Ryan McDonald, Associate Editorial Director for CURE®, has been with the team since February 2020 and has previously covered medical news across several specialties prior to joining MJH Life Sciences. He is a graduate of Temple University, where he studied journalism and minored in political science and history. He considers himself a craft beer snob and would like to open a brewery in the future. During his spare time, he can be found rooting for all major Philadelphia sports teams. Follow Ryan on Twitter @RMcDonald11 or email him at rmcdonald@curetoday.com.

Women who use copper intrauterine devices (IUD) as a form of birth control may be at lower risk for high-grade cervical cancer compared with those who use a levonorgestrel-releasing intrauterine system.

Women who use copper intrauterine devices (IUDs) as a form of birth control may be at lower risk for high-grade cervical cancer compared with those who use a levonorgestrel-releasing intrauterine system (LNG-IUS), according to study findings recently published in Obstetrics & Gynecology.

The lower incidence of high-grade cervical cancer in the copper IUD cohort is consistent with data that were previously reported in 2000 from an LNG-IUS U.S. Food and Drug Administration application, the researchers wrote.

“Copper and hormonal IUDs may have different physiological effects on the female genitourinary system,” lead study author Dr. Matthew Spotnitz, a postdoctoral research scientist at Columbia University Irving Medical Center, said in a press release. “Consequently, the risk of cervical neoplasms may be different for copper and hormonal IUD users.”

The researchers performed a retrospective cohort analysis of 10,674 patients who received IUDs at Columbia University Medical Center to assess the relative risk of cervical cancer among people who use copper IUD and LNG-IUS.

The data was a part of the Observational Health Data Sciences and Informatics (OHDSI) network, which is an open-science collaborative of more than 220 health care organizations across the world.

Patients were continuously observed within the database for at least one year prior to the IUD being inserted. Women who were 45 years old or younger at the time of IUD placement were included in the cohort. The researchers excluded women who had a history of endometrial or cervical cancer, or who had a prior IUD placement.
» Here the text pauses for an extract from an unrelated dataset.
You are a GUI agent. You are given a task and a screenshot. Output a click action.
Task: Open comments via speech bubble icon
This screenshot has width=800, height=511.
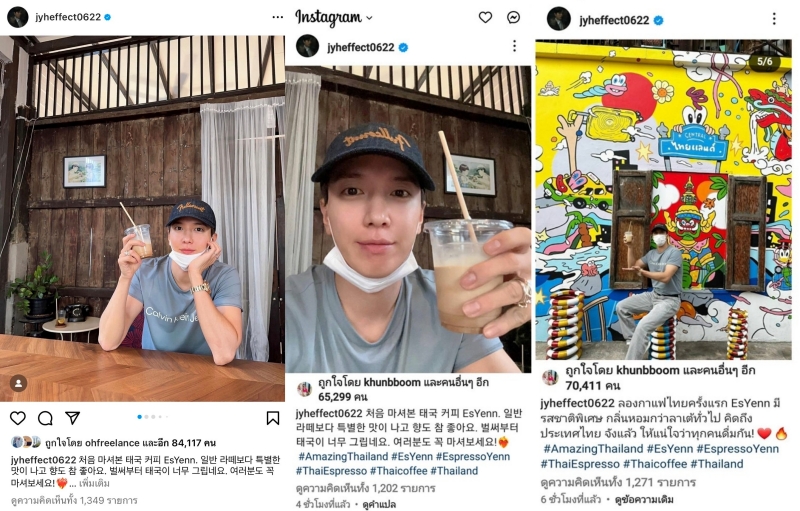45,418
A high-grade cervical cancer diagnosis served as the study’s primary outcome.

Of the total number of patients from the cohort, 8,274 had received a copper IUD and 2,400 had received an LNG-IUS. During follow up, 22% of the people who received a copper IUD and 33.2% of those who received an LNG-IUS had a documented procedure to remove their IUD.

A total of 114 people within the study population received a cervical cancer diagnosis, of which 77 women in the copper IUD cohort and 37 women in the LNG-IUS cohort developed high-grade cervical cancer.

“Our findings may help patients and health care providers make informed decisions about whether the benefits of hormonal IUD use, compared to copper IUD use, are greater than the risks,” Spotnitz said.

The research team, according to Spotnitz, hopes to lead a study across other databases within the OHDSI network, which spans 19 countries and includes more than one billion patient records.

“The proportions of women who use copper and hormonal IUDs may vary among institutions,” Spotnitz said. “Overall, IUD use has become more popular over the past 20 years. Copper IUD use has remained constant whereas hormonal IUD use has increased. The rising popularity of hormonal IUDs may be related to the fact that they decrease the pain and bleeding of menses.”